Fiber-optic cable taps, not clandestine agreements with big cloud data users like Google and Yahoo, may have given the NSA its treasure-trove access to internet traffic, insiders suspect, with the government agency potentially targeting interconnects rather than data centers themselves. While data centers are heavily secured, the fiber-optic cable links between them are traditionally unencrypted, sources familiar with Google and Yahoo infrastructure told the NYTimes, fingering Level 3 Communications as the most likely target for NSA attention.
Level 3 provides the fiber-optic links that both Google and Yahoo use, though it’s not the only company responsible for such infrastructure. Verizon Communications, the BT Group, and the Vodafone Group are all similarly involved, but Level 3 is perhaps the largest player in the US market, with networking hardware in 200 US data centers alone.

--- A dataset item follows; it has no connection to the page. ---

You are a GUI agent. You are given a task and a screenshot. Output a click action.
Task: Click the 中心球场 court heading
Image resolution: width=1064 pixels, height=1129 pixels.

Gag orders and other routes to forced anonymity mean that hosting companies and networking providers are unwilling or unable to comment on how the NSA monitors data. However, one possibility, the latest sources suggest, is that the federal agency simply monitors what data passes between the centers used, rather than collecting it at the centers themselves.
Neither Google nor Yahoo have detailed their suspicions, though both have been vocal in their protestations that they do not actively hand over data to the NSA. However, they’re still subject to so-called FISA requests for disclosure, though each company has petitioned the US government for the freedom to reveal exactly how many such requests are submitted each year.
Google and Microsoft have even joined forces to sue the US government for greater freedom to disclose such statistics.
Leaks provided by whistleblower Edward Snowden suggested that Google and Yahoo had been targeted in a join operation by the NSA and its UK counterpart, GCHQ, with the US agency taking advantage of greater legal flexibility around gathering internet data about US citizens when done outside of the country itself. GCHQ, so the leaks suggested, bundled up packages of data collected internationally, and then shared them with the NSA as part of anti-terrorism efforts.
Still unclear is whether providers like Level 3 are willing or unwilling participants. The company would not comment specifically on the allegations, instead giving a more general statement to the effect that it is bound by the disclosure laws of the countries it operates within.
“It is our policy and our practice to comply with laws in every country where we operate,” a Level 3 spokesperson said, “and to provide government agencies access to customer data only when we are compelled to do so by the laws in the country where the data is located.”
Similar obligation has been admitted by Verizon Communications, with CEO Lowell McAdam pointing out that “at the end of the day, if the Justice Department shows up at your door, you have to comply.”
Since the initial revelations about PRISM, both Google and Yahoo have announced plans to encrypt all data passed between their respective data centers. “It’s an arms race” Eric Grosse, vice president for security engineering at Google, suggested, confirming that the search giant had accelerated existing encryption plans in the aftermath of the exposure.